» **TEXT UNDER STUDY**:
◆ ◆ ◆ ◆ ◆
Open Hixie opened 4 years ago
I'm happy to support having VM and ddc translated stack traces look as close as it is possible (and we need a bit of research to make sure it's possible to make them identical).
My concern right now is how it is implemented today. In ddc, we are using a lot of machinery to translate stack traces in the client (e.g. using source-maps and a bit more rewrite). I have concerns on the cost of that machinery (especially for load time and refresh latency) and worry that to make them identical we add more tax. We need to investigate the tradeoffs of continuing with this approach or whether it is worth moving the translation to tools on the side to achieve the same goal. Overall, I like the idea of making them identical when using common tools in our ecosystem (e.g. flutter devtools), but I am not convinced to making them identical in the browser console when running out of the box.
@Hixie - a couple questions for you:
As far as I know, the use cases in Flutter would be equally well served by an async stackTraceFrames
method in the DartVM that returns identical hopefully structured output for DDC and the VM. As you said, that would be much cheaper to implement in DDC as it would eliminate the need to load source maps before launching the Dart application.
◆ ◆ ◆ ◆ ◆
» **USING THE INFORMATION**:
A) Answer these questions from the stack trace discussion, one line each:
(i) What example of translation machinery is used in ddc to translate stack traces in the client?
(ii) For which two things is the cost of that machinery a particular concern?
(iii) What method in the DartVM is proposed as equally serving the use cases in Flutter?
B) Retype the passage of the stack trace discussion starting at "Open Hixie opened" and ending at "make them identical).".

Saved entries
◆ ◆ ◆ ◆ ◆
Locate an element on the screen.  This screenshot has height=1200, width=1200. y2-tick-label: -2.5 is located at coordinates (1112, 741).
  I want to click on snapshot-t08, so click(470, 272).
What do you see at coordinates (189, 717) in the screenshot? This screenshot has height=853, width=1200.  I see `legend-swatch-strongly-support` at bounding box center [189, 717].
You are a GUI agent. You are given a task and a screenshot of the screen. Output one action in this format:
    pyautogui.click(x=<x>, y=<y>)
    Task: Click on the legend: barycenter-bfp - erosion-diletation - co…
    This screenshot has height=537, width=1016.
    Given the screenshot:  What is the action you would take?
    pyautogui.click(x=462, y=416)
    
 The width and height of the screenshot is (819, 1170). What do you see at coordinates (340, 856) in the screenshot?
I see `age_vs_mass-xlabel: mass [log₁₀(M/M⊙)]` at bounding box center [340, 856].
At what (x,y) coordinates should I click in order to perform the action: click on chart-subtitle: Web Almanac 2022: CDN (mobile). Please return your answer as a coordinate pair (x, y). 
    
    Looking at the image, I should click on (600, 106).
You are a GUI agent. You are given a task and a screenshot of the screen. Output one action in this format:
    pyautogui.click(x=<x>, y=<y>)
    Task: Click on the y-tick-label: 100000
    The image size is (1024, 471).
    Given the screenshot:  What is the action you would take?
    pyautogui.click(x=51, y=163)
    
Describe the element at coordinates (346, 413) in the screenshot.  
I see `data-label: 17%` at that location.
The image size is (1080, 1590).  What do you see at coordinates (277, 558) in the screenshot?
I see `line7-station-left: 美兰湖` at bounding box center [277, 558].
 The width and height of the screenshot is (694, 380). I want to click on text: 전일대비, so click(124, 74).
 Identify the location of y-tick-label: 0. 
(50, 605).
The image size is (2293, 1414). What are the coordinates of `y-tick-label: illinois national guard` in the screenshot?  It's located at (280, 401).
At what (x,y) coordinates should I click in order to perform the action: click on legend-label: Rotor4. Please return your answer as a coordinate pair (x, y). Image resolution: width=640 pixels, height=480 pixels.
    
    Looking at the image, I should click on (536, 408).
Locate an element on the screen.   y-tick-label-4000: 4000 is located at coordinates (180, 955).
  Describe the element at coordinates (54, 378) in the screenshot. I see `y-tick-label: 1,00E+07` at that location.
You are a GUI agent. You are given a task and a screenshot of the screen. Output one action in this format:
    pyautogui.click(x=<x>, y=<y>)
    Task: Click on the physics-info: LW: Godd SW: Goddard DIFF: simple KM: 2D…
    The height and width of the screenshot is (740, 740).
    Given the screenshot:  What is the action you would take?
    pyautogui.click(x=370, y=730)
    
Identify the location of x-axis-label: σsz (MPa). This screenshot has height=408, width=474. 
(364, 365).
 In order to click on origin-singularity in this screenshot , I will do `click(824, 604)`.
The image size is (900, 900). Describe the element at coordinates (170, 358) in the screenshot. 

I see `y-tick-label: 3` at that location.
◆ ◆ ◆ ◆ ◆
» **TASK RESULTS**:
A)
(i) Source-maps and a bit more rewrite.
(ii) Load time and refresh latency.
(iii) An async stackTraceFrames method.

B)
Open Hixie opened 4 years ago
I'm happy to support having VM and ddc translated stack traces look as close as it is possible (and we need a bit of research to make sure it's possible to make them identical).